Collected data entries:
______________________________

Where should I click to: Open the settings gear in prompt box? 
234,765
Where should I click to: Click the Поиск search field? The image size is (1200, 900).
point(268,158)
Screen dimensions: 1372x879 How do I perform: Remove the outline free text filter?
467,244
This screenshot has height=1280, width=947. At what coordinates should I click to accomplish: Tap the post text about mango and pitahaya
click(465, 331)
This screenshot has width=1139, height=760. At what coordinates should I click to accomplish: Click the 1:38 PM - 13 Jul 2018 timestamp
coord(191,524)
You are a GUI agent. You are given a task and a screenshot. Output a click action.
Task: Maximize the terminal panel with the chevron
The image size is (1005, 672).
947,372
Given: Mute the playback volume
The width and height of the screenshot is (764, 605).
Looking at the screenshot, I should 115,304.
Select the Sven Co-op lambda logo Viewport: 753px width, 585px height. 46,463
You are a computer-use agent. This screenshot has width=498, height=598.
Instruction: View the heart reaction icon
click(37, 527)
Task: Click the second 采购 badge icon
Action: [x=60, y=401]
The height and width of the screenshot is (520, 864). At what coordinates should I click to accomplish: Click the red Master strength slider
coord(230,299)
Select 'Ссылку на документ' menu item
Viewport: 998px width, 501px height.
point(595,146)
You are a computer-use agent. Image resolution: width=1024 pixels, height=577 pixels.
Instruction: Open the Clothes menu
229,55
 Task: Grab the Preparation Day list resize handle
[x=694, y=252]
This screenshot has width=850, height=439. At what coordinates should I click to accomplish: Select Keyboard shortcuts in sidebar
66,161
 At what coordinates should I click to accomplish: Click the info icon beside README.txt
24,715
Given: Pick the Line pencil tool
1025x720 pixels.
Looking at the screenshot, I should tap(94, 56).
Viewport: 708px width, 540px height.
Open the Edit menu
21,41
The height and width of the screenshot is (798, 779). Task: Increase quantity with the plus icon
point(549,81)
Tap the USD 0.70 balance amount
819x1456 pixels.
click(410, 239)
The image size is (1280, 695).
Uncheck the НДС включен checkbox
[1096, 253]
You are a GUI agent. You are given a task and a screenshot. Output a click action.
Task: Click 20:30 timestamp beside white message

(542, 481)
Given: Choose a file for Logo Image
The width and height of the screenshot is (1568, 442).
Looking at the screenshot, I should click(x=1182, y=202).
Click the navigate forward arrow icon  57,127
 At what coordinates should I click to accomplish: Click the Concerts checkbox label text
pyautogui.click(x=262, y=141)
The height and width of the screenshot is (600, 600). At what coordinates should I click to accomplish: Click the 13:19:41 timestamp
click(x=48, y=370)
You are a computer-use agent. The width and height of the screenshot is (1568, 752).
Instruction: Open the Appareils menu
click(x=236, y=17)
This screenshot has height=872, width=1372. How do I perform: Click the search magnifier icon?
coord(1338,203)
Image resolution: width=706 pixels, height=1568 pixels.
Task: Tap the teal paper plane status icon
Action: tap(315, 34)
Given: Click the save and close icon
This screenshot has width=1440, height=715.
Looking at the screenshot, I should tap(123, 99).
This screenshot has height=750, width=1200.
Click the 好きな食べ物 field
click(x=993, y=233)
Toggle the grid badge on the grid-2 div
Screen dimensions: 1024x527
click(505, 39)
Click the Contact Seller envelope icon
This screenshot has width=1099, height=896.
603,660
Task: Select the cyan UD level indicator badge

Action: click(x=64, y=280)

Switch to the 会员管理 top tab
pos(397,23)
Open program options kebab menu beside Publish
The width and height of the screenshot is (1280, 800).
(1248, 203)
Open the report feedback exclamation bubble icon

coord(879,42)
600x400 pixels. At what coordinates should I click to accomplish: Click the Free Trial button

______________________________

• _INSTRUCTIONS FOR THE TASK_
Reproduce the lines of the entries above from the one with "The height and width of the screenshot is (798, 779)." to the one with "Given: Choose a file for Logo Image", both included, exactly and without any other line.

• _WRITTEN REPLY_
The height and width of the screenshot is (798, 779). Task: Increase quantity with the plus icon
point(549,81)
Tap the USD 0.70 balance amount
819x1456 pixels.
click(410, 239)
The image size is (1280, 695).
Uncheck the НДС включен checkbox
[1096, 253]
You are a GUI agent. You are given a task and a screenshot. Output a click action.
Task: Click 20:30 timestamp beside white message

(542, 481)
Given: Choose a file for Logo Image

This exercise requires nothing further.